> WORK TO COMPLETE:
Only the lines from the one holding "Task: Click the" to the final line of the material below belong in the answer, transcribed exactly.

+---+

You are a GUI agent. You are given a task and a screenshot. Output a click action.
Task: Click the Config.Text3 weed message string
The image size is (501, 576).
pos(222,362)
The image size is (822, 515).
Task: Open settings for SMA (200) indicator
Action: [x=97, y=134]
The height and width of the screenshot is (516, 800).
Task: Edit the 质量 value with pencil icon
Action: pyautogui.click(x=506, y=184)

+---+

> RESULT BELOW:
Task: Click the Config.Text3 weed message string
The image size is (501, 576).
pos(222,362)
The image size is (822, 515).
Task: Open settings for SMA (200) indicator
Action: [x=97, y=134]
The height and width of the screenshot is (516, 800).
Task: Edit the 质量 value with pencil icon
Action: pyautogui.click(x=506, y=184)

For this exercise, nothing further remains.